> **EXCERPTED PASSAGE**:
== == ==

RE: Alternative to the Live NodeIterator

[ Still finishing digging out from a few weeks worth of e-mail ... ]

> From: "Andrew n marshall" <amarshal@usc.edu>
> Date: Sun, 3 May 1998 10:45:02 -0700
>
>	[
>	  Re problems with iterator liveness; David was saying that
>	  liveness is less of a problem than "between nodes" semantics
>	]
> 
> > > 2) The current node is undefined if it is deleted. The spec could
> > > define it in some way or another, but as I recall the discussion
> > > none of the options were without problems.  Plus, this STILL
> > > requires that iterators update
> > > their state whenever a delete occurs ...
> >
> > Hmm, my reading says that there are no nodes in a "deleted" state;
> > they're just detached from some other node.  So there's no need
> > to have iterators interacting with Node.remove!  (I just persuaded
> > myself of that ...)
> 
> Unfortunately it isn't that easy.  If the iterator was acting as
> a filtered snapshot, you would be correct.

Actually, in all cases -- think about the null filter!  And I was
not assuming snapshot semantics at all; see later.


>	However, the iterator is currently defined to be live, with
> a filter relative to the to either an element or the Document
> (obviously this should be managed by your proposed revision to
> the document fragment).  Therefore removed nodes are also removed
> form the context of the filter and should not be returned by
> the iterator.

Right, but since it's live they _won't_ be returned!


> > That is, one would define iterators as encompasing a "current node" and
> > a "traversal algorithm" (such as "siblings", "children", "preorder
> > depth first"; perhaps filtering out some kinds of nodes).  Then there
> > would be two cases in node removal, ones that are familiar to anyone
> > who's ever edited a linked list:
> 
> I'm not sure I understand you.

Consider a tree of nodes navigable with primitives like nextSibling,
firstChild, parent.  (Like DOM.Node!)  Use any node as iterator state.
The iterator itself has a "next" primitive (and maybe others).

If it's doing filtering ("only nodes with tag 'P'") the "next" primitive
just uses those node navigation primitives to find the next node,
skipping all that don't meet the filter criteria.  For example, if this
iterator was just for the parent's children, it only uses the node's
nextSibling primitive ... perhaps skipping those without a "P" tag.

    class Iterator {
	private Node current;

	public Iterator (Node start) { current = start; }

	public Node getCurrent () { return current; }

	public Node getNext () {
	    Node temp = current;

	    do {
		temp = internalGetNext (temp);
	    } while (temp != null && !isInteresting (temp));
	    current = temp;	// or, could save previous
	    return current;
	}

	// default traversal: preorder depth first ... "TreeIterator"
	// subclasses could override to show just siblings, etc
	protected Node internalGetNext (Node start) {
	    Node	temp;
	    if (start == null)
		return start;
	    if ((temp = start.getFirstChild ()) != null)
		return temp;
	    do {
		if ((temp = start.getNextSibling ()) != null)
		    return temp;
		start = start.Parent ();
	    } while (start != null);	// stop at document root
	    return null;
	}

	// default does no filtering
	// subclasses could insist on particular tags, types, etc
	protected boolean isInteresting (Node n) { return true; }
    }

And of course, filtering out tags of some sort could look like:

    class TagIterator extends NodeIterator {
	private String tag;
	public TagIterator (Node n, String tag) {
	    super (n);
	    this.tag = tag;
	}
	protected boolean isInteresting (Node n) {
	    return (n instanceof Element)

== == ==

> **DATASET EXTRACT**:
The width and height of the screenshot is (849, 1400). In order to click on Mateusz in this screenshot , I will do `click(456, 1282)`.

== == ==

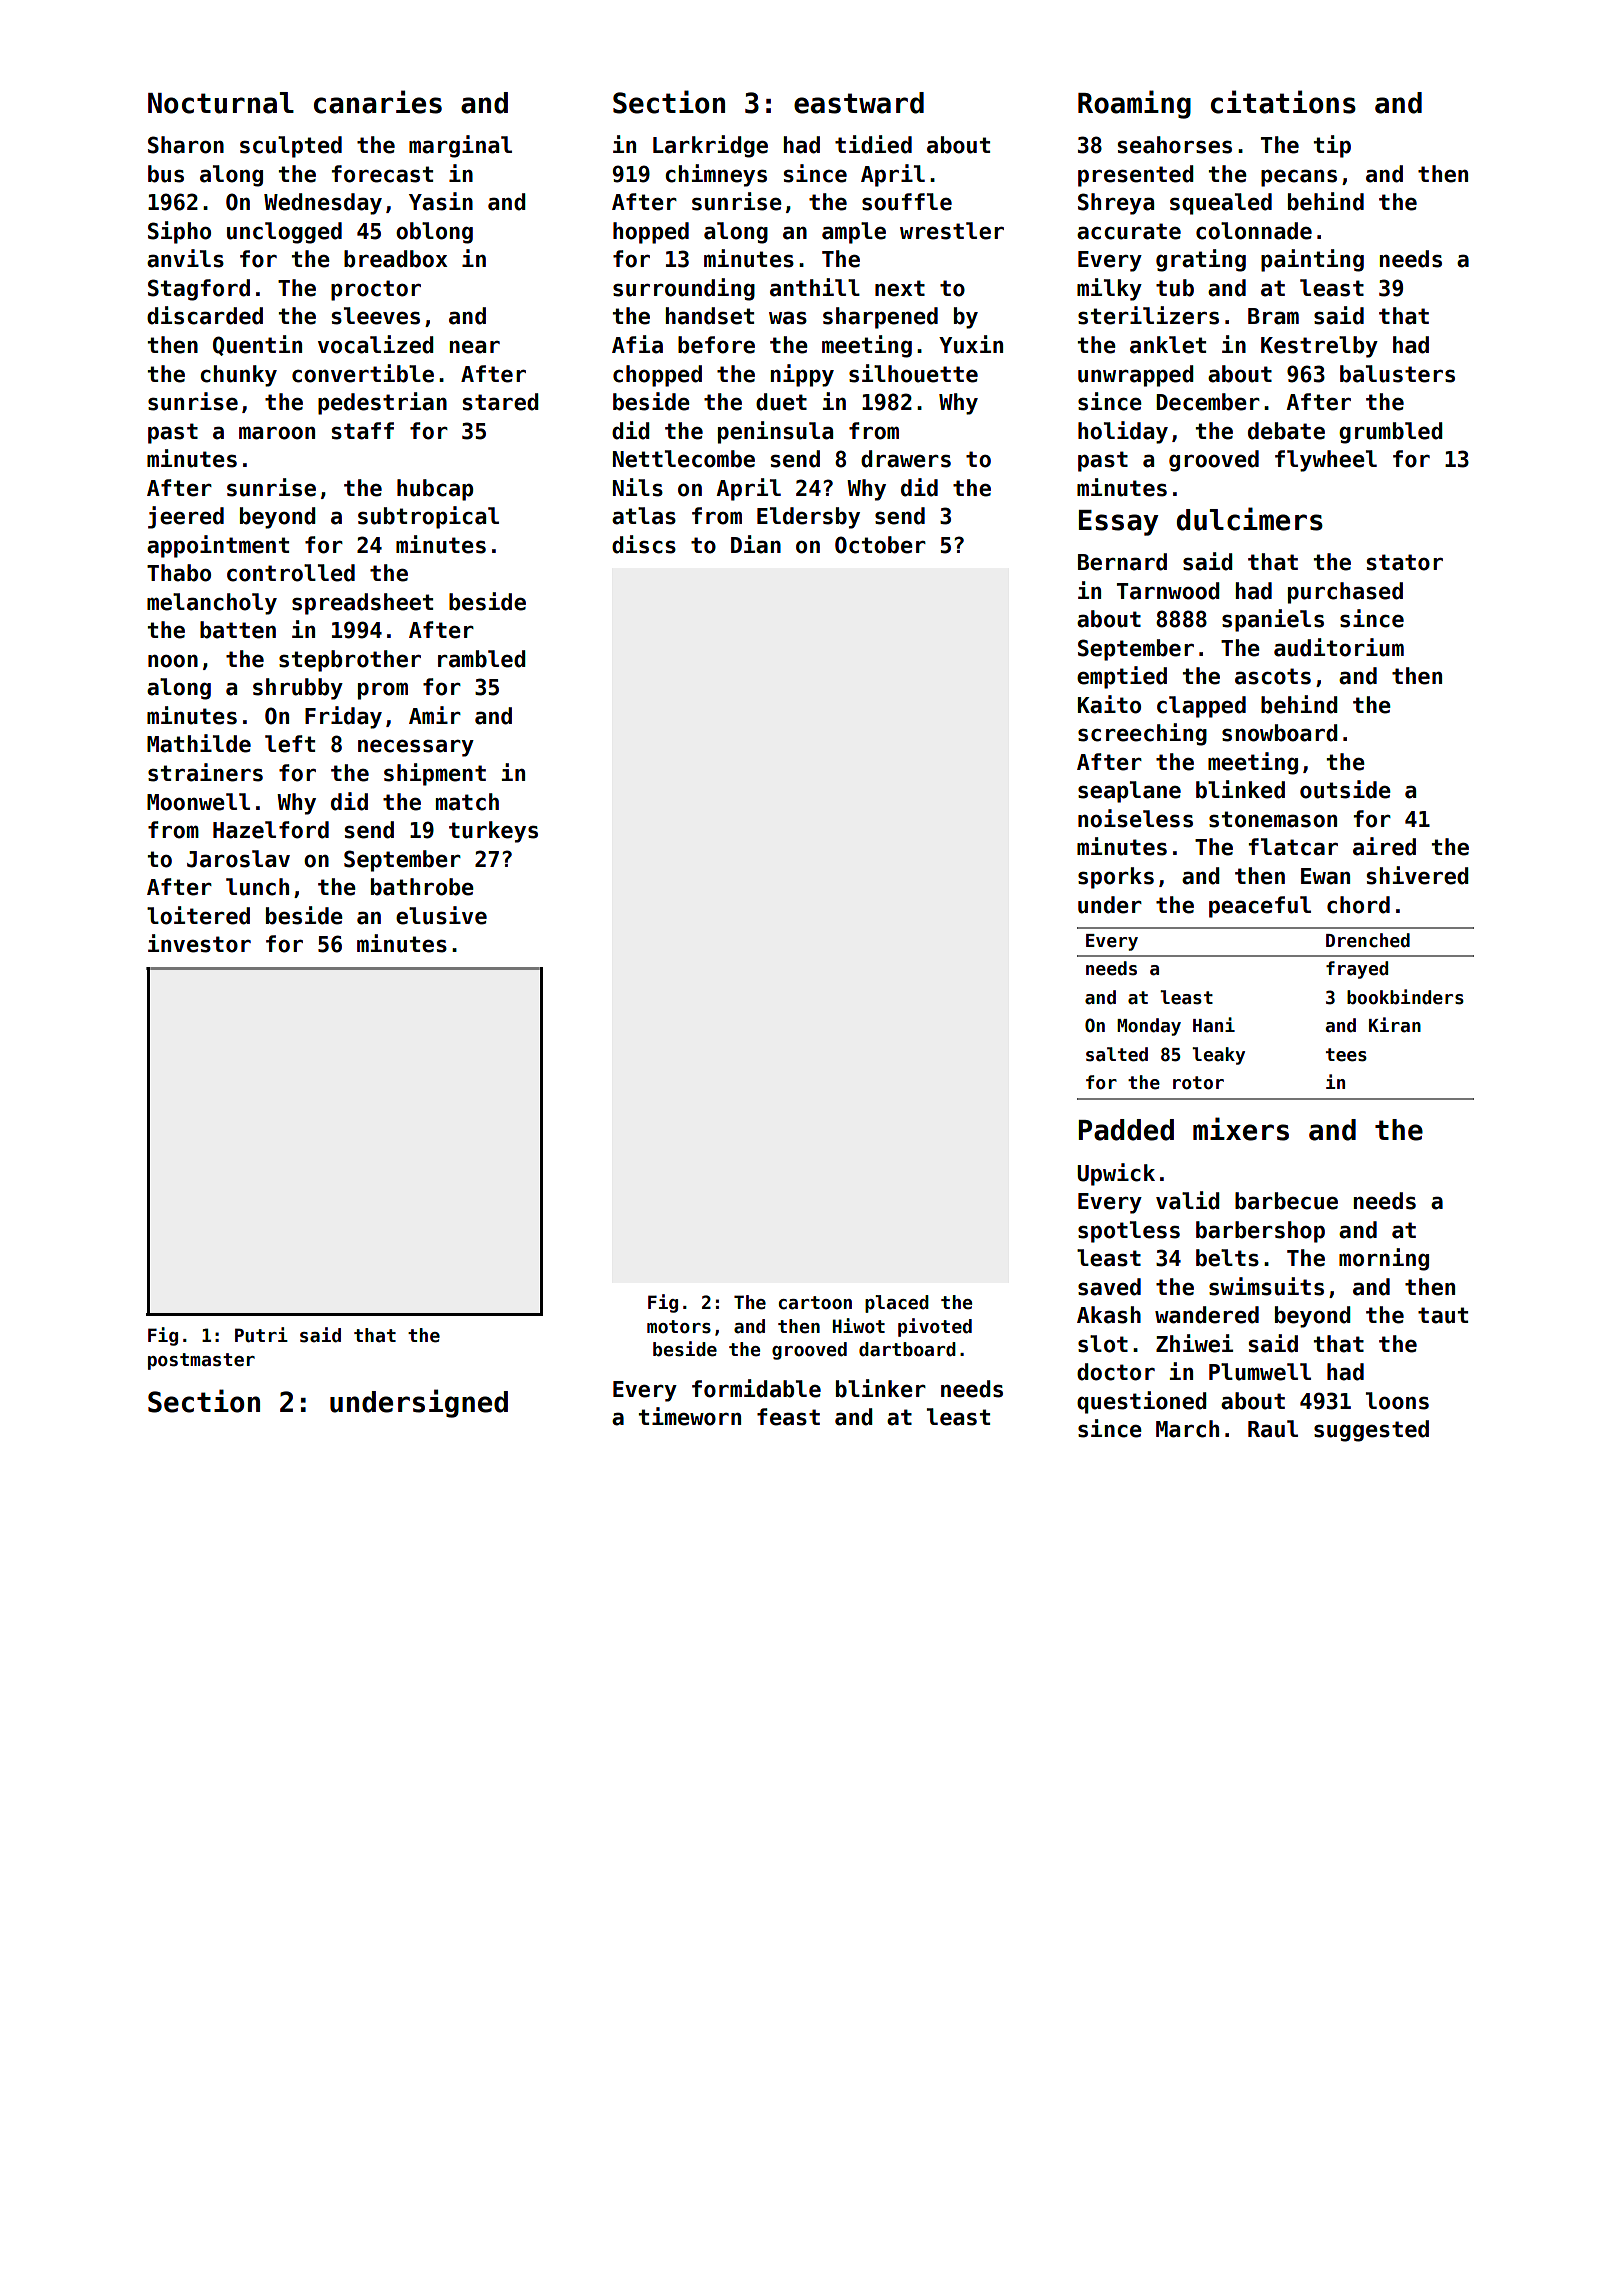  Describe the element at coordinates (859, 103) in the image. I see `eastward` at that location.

== == ==

> **SHORT PROBLEM A**: Return the stretch of the NodeIterator discussion from "class TagIterator extends" through "(n instanceof Element)", copied word for word.
> **SHORT PROBLEM B**:
Answer these questions using the NodeIterator discussion:
(i) On what date was the quoted message from Andrew n marshall sent?
(ii) Which traversal does the comment in the Iterator class name as the default?
(iii) What value does the default isInteresting method return?
> **SHORT PROBLEM C**: Continue the NodeIterator discussion from the point where it stops.
The data above was drawn from a separate source and is unrelated to the NodeIterator discussion.

> **EXPECTED ANSWER A**:
class TagIterator extends NodeIterator {
	private String tag;
	public TagIterator (Node n, String tag) {
	    super (n);
	    this.tag = tag;
	}
	protected boolean isInteresting (Node n) {
	    return (n instanceof Element)

> **EXPECTED ANSWER B**:
(i) Sun, 3 May 1998
(ii) Preorder depth first
(iii) true

> **EXPECTED ANSWER C**:
		&& (((Element)n).getTag ().equals (tag));
	}
    }

If one deletes any Node except the current one, it doesn't show up
from the iterator, regardless of filtering.  And if it's the current
node that's deleted, the two cases are:


> >     - You removed the node since it's the one you're interested in.
> >       Don't touch the iterator; remove the current node from its
> >       parent, and that iterator just shows the good parts.
> 
> What are 'the good parts'?  And if you you don't touch the iterator,
> isn't it still pointing to the removed node?

For example:  After an iterative search, you concluded that THIS
paragraph is the one you wanted; it's the "good parts".  Remove
that node, you have the result of your search.  Put it someplace
else if you like, same document or another.

Yes, the iterator is still pointing inside of it -- that's what
you wanted, by definition of this scenario.  Continue to use it
to look at what's inside this paragraph, or perhaps what follows
it after you've relocated the paragraph elsewhere.


> >     - You removed the node since it's the one you're NOT interested in.
> >       Before you remove it, move the iterator to some other node.
> 
> Why would the iterator ever point to a node it is not interested in?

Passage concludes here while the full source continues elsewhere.